Tycho’s Sunrise Solo Ascent, which had me dancing from bed as I streamed it on my TV at 7am on New Year’s Day (after which, I promptly went back to sleep). Dan Hansen, aka Tycho, ventured out to a clearing in the Sonoma hills and played a gorgeous set, complete with aerial views and pulsing lights. It’s available for purchase through tomorrow, and totally worth it.
This simple message from artist, John Zabawa, whose work I like very much.
“I Have Come to the Humilating Conclusion That I am an Extrovert,” by for The Cut. I found this essay, which compares before-times to our present day Zoom-iness, super relatable. It explores the journey from one’s steadfast self-idenfication as an introvert, to the eventual realization that interacting with others is actually quite invigorating.
Reply All’s more recent episodes, which became even more fascinating and intimate as the year went on. Check out “The Happiness Calculator vs. Alex Goldman” or “The Least You Could Do.”
My two most recent Getting to Know profiles for Comstock’s Magazine: Owner of Bohemian Aesthetic, Lei Green, and the co-founders of Last Supper Society.
Phoebe Lovatt’s “Best Things I Read in 2020,” which I loved and am including as a cheat since I didn’t get around to creating my own. Although I did post this lil Instagram roundup about my favorite books I read.
Extra Thing: Google’s “view in 3-D” mode for animals.
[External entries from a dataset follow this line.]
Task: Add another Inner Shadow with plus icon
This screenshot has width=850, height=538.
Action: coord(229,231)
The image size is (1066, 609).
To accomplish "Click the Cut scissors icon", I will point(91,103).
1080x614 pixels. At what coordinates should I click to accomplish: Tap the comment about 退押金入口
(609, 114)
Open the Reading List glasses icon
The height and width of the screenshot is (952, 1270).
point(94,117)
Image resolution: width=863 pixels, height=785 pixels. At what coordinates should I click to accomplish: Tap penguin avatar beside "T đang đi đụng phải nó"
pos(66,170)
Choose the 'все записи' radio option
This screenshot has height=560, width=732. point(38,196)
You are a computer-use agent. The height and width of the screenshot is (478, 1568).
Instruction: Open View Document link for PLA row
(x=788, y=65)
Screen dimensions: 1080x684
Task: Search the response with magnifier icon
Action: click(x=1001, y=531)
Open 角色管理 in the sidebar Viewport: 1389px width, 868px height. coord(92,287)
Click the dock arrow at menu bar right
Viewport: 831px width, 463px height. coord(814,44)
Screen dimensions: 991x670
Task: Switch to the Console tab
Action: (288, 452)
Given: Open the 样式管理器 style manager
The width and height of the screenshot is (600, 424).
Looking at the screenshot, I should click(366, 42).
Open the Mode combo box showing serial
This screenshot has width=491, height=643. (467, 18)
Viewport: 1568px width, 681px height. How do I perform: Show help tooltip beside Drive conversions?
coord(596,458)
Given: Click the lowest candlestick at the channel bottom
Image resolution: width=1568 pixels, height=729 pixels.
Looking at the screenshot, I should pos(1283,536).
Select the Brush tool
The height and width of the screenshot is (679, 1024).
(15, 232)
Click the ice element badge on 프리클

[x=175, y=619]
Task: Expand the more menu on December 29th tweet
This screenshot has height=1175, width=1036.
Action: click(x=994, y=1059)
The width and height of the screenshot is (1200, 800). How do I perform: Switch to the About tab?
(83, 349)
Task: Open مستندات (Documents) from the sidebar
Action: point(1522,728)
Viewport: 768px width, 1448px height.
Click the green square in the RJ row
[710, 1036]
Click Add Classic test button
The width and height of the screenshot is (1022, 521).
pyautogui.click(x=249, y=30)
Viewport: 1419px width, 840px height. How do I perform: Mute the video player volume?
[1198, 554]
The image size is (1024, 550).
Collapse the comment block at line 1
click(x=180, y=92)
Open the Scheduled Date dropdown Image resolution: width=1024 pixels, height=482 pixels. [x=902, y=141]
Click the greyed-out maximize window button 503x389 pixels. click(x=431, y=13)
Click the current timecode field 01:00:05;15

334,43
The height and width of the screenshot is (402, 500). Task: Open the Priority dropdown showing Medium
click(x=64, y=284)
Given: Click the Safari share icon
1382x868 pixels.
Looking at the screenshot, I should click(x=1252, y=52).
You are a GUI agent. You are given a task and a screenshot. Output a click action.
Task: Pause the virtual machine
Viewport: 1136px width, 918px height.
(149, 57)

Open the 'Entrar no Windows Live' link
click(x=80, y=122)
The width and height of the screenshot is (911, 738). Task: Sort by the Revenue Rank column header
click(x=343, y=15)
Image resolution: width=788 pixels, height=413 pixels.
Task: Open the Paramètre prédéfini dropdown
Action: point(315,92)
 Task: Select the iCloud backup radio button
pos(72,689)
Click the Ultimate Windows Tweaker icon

Andrew and I rang in the new year by looking up a “Scottish Fold” cat to see how it would look in my apartment. The outcome: very cute!
That’s it for now! I hope you’ve had a refreshing start to your year.
Thanks so much for reading,
Vanessa
Looove this take. I was thinking more about it, and the shoulda woulda coulda thinking is what really trips me up. I think we have to learn to trust our behaviors and choices in the moment. They are motivated by how we feel, and being like I SHOULD have done something different with this pandemic isn’t going to help us move forward. It’s going to force us into a Netflix binge even more. So instead of that, thinking about things in terms of I CAN. Like I can start getting out more, I’m looking forward to making a pie, all that bullshit actually helps. The verbiage of it. anyway, happy to be your comrade in anxiety, thanks for being mine. Now I just gotta figure out how to take my own advice
Great, Vanessa. I hope you apply this on your self too, you are being gentle, kind, and optimistic!